* **Instrucciones**
A. ¿En qué universidad es profesora Tatiana Flores, según el texto sobre cultura y democracia?
B. Según el texto sobre cultura y democracia, ¿por qué a menudo no se cuestiona en Estados Unidos la asociación de la cultura con la democracia?

* **Sección del documento**
Tatiana Flores es Assistant Professor of Art History and Latino Studies en la Universidad de Rutgers. Se especializa en arte Latinoamericano del siglo XX y en arte contemporaneo.
Tatiana Flores is Assistant Professor of Art History and Latino Studies at Rutgers University. She specializes in twentieth century Latin American art and contemporary art.
por Tatiana Flores
La relación entre cultura y democracia rara vez se considera en una democracia de larga data y en gran medida indiscutida como la de Estados Unidos. Se supone que un gobierno democrático garantiza la libertad de expresión; así, la naturaleza de la asociación de la cultura con la democracia a menudo no se cuestiona, salvo que se den circunstancias de censura o situaciones que aparentemente estén en conflicto con los derechos individuales. De lo contrario, la cultura sigue su curso separada de los mecanismos de gobierno.

* **Datos de ubicación de palabras y elementos**
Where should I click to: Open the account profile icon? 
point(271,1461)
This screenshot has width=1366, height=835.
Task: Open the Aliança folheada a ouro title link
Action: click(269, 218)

* **Respuestas**
A. En la Universidad de Rutgers.

B. Porque se supone que un gobierno democrático garantiza la libertad de expresión. Esa asociación solo se pone en duda cuando hay censura o situaciones que parecen estar en conflicto con los derechos individuales.